9 of 166 comments (clear)

  1. And the problem is...? by Kelson · · Score: 5, Interesting

    Let's look at that phrasing: "Rejection of messages (for excessive recipients) with fewer than 100 RCPT commands is a violation of this specification." (emphasis added).

    Are they rejecting messages, or are they rejecting recipients?

    According to this, they're rejecting recipients with an obvious "try this again" code. Really that should be 452, not 552, but that same RFC 2821 says that senders should treat a 552 as temporary:

    RFC 821 [30] incorrectly listed the error where an SMTP server exhausts its implementation limit on the number of RCPT commands ("too many recipients") as having reply code 552. The correct reply code for this condition is 452. Clients SHOULD treat a 552 code in this case as a temporary, rather than permanent

    So whatever sending server runs into these limits should retransmit the message to the remaining recipients on the next queue run. Okay, it'll only reach 10 recipients at a time, which is annoying. It shouldn't be kicking back the error to the client.

    Really, assuming Microsoft has actually put this limit in place, the only thing I can see that's wrong, from a practical standpoint, is using the outdated 552 code instead of the more specific 452 -- but that same RFC people are waving around says that their servers should treat it as temporary anyway.
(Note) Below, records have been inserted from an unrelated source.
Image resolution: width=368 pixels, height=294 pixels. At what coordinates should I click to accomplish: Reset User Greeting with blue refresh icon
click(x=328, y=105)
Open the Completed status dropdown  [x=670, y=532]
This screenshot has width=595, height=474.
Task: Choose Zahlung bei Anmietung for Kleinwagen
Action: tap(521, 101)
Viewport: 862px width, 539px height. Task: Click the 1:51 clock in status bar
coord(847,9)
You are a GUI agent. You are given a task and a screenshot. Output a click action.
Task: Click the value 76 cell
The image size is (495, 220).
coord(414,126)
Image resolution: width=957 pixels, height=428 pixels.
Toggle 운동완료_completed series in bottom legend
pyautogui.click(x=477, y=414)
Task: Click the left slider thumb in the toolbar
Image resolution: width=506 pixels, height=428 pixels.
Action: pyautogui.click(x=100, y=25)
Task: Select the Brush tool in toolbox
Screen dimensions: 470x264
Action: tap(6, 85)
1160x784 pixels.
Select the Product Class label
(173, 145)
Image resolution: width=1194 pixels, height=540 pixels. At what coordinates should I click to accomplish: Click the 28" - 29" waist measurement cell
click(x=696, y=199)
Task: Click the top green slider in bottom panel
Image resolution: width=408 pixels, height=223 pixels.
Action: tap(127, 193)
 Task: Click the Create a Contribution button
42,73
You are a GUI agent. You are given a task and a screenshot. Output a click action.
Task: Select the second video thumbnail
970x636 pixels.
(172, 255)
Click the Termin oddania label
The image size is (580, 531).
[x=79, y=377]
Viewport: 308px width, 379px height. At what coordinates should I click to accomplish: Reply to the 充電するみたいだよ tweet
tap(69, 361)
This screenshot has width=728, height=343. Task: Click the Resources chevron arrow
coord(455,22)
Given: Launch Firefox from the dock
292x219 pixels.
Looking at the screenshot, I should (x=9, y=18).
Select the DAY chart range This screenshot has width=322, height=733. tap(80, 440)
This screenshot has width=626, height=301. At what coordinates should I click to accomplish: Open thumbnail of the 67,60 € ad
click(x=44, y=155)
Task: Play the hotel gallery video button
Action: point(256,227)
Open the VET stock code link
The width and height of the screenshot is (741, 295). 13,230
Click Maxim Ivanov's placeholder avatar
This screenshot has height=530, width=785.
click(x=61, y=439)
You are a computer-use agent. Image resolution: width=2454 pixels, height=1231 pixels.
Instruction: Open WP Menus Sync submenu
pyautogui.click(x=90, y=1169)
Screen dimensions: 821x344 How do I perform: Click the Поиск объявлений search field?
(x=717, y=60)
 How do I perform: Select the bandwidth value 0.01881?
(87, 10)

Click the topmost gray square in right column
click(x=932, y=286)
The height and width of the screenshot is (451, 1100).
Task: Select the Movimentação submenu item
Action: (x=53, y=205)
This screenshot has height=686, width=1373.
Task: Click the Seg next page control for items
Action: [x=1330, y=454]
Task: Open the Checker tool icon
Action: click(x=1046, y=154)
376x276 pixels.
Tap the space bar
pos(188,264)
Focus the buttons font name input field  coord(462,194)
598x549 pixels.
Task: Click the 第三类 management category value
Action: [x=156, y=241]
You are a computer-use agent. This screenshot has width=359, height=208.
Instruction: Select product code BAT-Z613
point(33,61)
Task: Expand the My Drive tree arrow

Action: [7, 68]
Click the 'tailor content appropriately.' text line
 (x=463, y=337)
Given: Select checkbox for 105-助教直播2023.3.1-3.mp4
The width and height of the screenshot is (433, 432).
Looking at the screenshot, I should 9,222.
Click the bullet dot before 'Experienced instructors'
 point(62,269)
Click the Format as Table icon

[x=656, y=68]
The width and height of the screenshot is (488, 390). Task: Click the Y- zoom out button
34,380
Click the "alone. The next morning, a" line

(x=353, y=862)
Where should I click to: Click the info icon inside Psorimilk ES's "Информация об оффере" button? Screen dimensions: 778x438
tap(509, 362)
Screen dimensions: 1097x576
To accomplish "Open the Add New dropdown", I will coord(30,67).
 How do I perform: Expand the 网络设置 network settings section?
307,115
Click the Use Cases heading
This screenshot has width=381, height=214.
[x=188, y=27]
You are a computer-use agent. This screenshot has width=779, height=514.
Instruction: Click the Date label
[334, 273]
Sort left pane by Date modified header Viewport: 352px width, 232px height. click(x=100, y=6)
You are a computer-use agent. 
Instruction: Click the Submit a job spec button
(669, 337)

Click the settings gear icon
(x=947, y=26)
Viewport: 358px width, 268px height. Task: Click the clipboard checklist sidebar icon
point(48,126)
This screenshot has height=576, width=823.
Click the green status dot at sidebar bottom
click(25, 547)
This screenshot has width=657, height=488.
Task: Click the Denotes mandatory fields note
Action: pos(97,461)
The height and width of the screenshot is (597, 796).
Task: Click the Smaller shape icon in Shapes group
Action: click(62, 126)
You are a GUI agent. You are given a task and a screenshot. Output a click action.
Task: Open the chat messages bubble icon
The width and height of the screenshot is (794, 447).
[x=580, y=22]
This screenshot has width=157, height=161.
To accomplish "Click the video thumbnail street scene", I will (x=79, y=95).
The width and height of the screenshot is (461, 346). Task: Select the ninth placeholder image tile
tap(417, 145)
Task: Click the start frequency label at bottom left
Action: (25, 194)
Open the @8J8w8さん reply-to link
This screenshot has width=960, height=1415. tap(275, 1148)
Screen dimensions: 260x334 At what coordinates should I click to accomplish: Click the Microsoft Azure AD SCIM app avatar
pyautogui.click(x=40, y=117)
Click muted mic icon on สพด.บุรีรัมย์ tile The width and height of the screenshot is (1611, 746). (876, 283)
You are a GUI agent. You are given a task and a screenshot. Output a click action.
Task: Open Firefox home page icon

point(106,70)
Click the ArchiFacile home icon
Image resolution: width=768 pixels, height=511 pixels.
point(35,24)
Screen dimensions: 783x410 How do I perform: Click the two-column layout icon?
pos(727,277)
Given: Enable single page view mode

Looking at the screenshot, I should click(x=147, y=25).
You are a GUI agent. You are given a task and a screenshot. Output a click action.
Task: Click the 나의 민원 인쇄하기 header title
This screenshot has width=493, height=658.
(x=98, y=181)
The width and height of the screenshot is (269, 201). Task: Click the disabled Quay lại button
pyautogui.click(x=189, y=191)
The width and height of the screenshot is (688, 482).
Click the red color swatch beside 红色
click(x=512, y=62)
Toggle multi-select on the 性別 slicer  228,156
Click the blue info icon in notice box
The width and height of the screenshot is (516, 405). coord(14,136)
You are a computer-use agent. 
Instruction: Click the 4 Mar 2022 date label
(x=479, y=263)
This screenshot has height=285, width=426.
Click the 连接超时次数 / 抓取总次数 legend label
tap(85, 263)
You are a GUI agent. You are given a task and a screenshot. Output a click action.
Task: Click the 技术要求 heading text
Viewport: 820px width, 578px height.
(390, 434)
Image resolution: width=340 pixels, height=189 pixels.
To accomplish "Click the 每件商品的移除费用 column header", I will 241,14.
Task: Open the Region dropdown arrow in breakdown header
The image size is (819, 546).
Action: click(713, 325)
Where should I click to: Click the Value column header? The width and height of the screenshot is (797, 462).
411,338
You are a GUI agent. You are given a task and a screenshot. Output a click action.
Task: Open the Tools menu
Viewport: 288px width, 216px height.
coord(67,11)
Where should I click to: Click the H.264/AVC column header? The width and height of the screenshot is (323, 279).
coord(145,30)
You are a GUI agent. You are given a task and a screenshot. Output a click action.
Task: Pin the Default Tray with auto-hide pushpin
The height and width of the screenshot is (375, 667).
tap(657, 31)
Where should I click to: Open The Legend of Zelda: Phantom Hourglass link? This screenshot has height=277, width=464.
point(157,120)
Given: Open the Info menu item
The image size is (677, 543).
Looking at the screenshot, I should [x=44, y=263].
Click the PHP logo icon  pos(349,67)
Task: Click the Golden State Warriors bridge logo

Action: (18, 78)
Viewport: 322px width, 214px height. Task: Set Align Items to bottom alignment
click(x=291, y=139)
    Am I missing something?

    1. Re:And the problem is...? by Obfuscant · · Score: 4, Interesting
      No, according the standards, every recipient rejected for "too many" stays in the queue and delivery is attempted at the next queue run. While Hotmail's violation of the standard seems bad, the worst effect it should have is to slow the delivery, not prevent it.

      If a client actually stops trying to deliver based on a 552 error, then it, too, is violating the standard, in a way that actually prevents delivery. I consider that a more serious violation.

  2. Hotmail is unreliable anyway by Anonymous+Brave+Guy · · Score: 4, Interesting

    Our (100% legitimate, double opt-in) mailing list gets a few Hotmail addresses added to it every now and then. We frequently get people complaining about missing mails and so on. Invariably, it's because of something silly, usually spam filtering that has been set to be so ludicrously aggressive that practically anything not white-listed (i.e., nothing on a new account) gets through.

    We have now reached the point where we consider Hotmail an irrelevance. We don't even advise complainants to use another mail client any more, we just ignore them. The list is not run for profit, and the effort of supporting Microsoft's not-playing-ball freebie mail system just isn't worth it for what is basically a hobby set-up run for the benefit of our community.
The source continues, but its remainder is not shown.